Text under study:
==============================
RCM Company Reports Data Breach Tied to MOVEit Software, 1.9M Impacted

October 17, 2023 - Revenue cycle management company Arietis Health notified more than 1.9 million individuals of a data breach stemming from the MOVEit Transfer hack. As previously reported, entities across all sectors have felt the effects of the hack, which impacted commonly used file transfer software. MOVEit disclosed the vulnerability on May 31 and issued a patch on the same day. 

In the case of Arietis Health, the breach also impacted NorthStar Anesthesia, to which Arietis Health provides healthcare billing services. NorthStar Anesthesia provides anesthesia and pain management services to a variety of other healthcare organizations. By nature of their business relationship, Arietis had access to data pertaining to NorthStar clients.

“After becoming aware of the alert, Arietis Health took immediate steps to secure and patch its MOVEit server in accordance with Progress Software’s instructions,” the breach notice stated.

Further investigation determined that unauthorized actors had acquired certain files containing data pertaining to patients of the healthcare entities that engaged with NorthStar and Arietis Health. Patients at more than 50 healthcare entities were impacted by the incident.

The incident impacted a variety of patient data, including names, driver’s license numbers, Social Security numbers, dates of birth, medical record numbers, patient account numbers, diagnosis and treatment information, health insurance information, and prescription and provider information.

Arietis Health said it had no evidence that any of the information had been misused but encouraged impacted individuals to review account statements carefully.

AIDS Alabama Suffers Data Breach

AIDS Alabama, Inc. (AAI), an organization that devotes resources toward helping people with HIV/AIDS and preventing the spread of HIV, suffered a data breach after an unauthorized actor gained access to its network.

AAI launched an investigation into the incident and discovered that the unauthorized actor had accessed or acquired certain files containing personal information between October 11, 2021 and August 9, 2022. The files contained full names, addresses, diagnoses, health insurance information, email addresses, and information about services received.

AAI began notifying impacted individuals of the breach in September 2023 and encouraged impacted individuals to place fraud alerts on their credit files and remain vigilant.

“AAI is committed to maintaining the privacy of personal information in its possession and has taken additional precautions to safeguard it,” the breach notice said. “AAI continually evaluates and modifies its practices and internal controls to enhance the security and privacy of personal information.”

Data Breach At OrthoAlaska Impacts PHI

OrthoAlaska, which operates multiple locations in Alaska, recently notified patients of a data breach that may have involved their protected health information (PHI). OrthoAlaska discovered suspicious activity in its systems on October 12, 2022 and promptly took steps to secure its systems.

Despite discovering the incident in October 2022, impacted individuals were not notified notified until one year later, when OrthoAlaska had completed its investigation.

That investigation determined that an unauthorized actor may have accessed names, dates of birth, addresses, Social Security numbers, health insurance information, and medical information. OrthoAlaska said it had no evidence that this information had been misused.

“Data privacy and security are among OrthoAlaska's highest priorities,” the notice stated. “OrthoAlaska has implemented additional measures to enhance the security of its digital environment in an effort to minimize the likelihood of a similar event from occurring in the future."
==============================
Source data:

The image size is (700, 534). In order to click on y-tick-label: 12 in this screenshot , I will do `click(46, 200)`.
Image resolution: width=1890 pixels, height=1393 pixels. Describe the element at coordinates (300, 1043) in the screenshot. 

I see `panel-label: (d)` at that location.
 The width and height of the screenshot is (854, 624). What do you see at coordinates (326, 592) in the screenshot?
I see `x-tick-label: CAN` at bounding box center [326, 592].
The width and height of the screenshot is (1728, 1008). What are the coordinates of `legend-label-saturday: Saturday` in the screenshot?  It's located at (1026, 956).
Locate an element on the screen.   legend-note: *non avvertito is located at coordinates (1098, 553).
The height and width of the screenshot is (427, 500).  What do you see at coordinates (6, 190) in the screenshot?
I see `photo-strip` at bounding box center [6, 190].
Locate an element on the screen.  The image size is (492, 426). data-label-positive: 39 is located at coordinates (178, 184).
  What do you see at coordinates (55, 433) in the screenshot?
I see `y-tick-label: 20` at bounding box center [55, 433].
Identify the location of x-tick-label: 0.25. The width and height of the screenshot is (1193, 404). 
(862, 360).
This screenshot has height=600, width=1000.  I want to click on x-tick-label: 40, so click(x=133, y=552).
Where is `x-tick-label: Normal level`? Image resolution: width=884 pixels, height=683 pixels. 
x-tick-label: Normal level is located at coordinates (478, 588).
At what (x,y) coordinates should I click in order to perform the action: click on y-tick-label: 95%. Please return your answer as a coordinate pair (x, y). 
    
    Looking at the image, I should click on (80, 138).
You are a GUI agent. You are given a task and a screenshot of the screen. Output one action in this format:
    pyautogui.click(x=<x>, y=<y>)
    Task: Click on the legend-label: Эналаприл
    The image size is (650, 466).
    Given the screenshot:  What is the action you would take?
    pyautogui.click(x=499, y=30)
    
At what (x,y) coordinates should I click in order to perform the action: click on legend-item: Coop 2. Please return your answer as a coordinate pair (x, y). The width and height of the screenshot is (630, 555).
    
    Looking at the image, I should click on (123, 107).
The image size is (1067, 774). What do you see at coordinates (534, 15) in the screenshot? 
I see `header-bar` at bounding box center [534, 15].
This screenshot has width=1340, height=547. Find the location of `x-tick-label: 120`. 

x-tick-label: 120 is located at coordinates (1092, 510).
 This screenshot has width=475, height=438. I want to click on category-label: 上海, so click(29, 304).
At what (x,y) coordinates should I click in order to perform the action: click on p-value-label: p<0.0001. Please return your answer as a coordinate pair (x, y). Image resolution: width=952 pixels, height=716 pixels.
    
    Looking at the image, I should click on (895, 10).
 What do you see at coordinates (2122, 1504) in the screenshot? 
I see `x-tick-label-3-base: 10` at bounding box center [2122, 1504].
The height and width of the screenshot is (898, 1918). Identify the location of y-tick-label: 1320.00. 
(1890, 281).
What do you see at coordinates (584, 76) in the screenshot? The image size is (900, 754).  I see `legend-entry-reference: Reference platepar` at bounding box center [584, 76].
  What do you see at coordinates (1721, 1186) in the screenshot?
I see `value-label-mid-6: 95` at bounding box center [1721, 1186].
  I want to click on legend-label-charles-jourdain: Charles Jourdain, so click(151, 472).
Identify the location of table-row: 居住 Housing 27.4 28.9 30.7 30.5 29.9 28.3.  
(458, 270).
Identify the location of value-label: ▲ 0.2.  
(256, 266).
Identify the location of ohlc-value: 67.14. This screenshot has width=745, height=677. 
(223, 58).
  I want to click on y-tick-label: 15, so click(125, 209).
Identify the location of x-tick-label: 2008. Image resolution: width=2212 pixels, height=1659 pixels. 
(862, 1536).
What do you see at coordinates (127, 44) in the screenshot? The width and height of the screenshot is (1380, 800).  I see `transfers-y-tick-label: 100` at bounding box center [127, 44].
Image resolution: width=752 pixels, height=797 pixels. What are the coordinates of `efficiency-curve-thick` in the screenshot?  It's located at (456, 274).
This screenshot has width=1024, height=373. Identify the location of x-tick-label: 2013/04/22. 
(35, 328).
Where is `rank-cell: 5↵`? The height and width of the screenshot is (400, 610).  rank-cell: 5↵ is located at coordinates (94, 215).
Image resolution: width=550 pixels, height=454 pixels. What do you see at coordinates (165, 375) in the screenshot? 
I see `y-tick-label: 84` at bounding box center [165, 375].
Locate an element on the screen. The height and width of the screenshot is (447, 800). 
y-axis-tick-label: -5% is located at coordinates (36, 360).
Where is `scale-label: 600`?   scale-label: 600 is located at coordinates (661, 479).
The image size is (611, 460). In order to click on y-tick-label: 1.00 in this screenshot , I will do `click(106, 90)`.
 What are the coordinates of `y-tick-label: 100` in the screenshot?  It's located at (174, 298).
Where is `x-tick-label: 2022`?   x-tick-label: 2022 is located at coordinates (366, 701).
==============================
Problem set:
1. In the data breach article, swap "impacted" for "affected" in the passage from "Further investigation determined" to "account statements carefully.".
2. According to the data breach article, which kinds of information might the unauthorized actor have accessed at OrthoAlaska? List them all.

Answers per task:
1.
Further investigation determined that unauthorized actors had acquired certain files containing data pertaining to patients of the healthcare entities that engaged with NorthStar and Arietis Health. Patients at more than 50 healthcare entities were affected by the incident.

The incident affected a variety of patient data, including names, driver’s license numbers, Social Security numbers, dates of birth, medical record numbers, patient account numbers, diagnosis and treatment information, health insurance information, and prescription and provider information.

Arietis Health said it had no evidence that any of the information had been misused but encouraged affected individuals to review account statements carefully.

2.
- Names
- Dates of birth
- Addresses
- Social Security numbers
- Health insurance information
- Medical information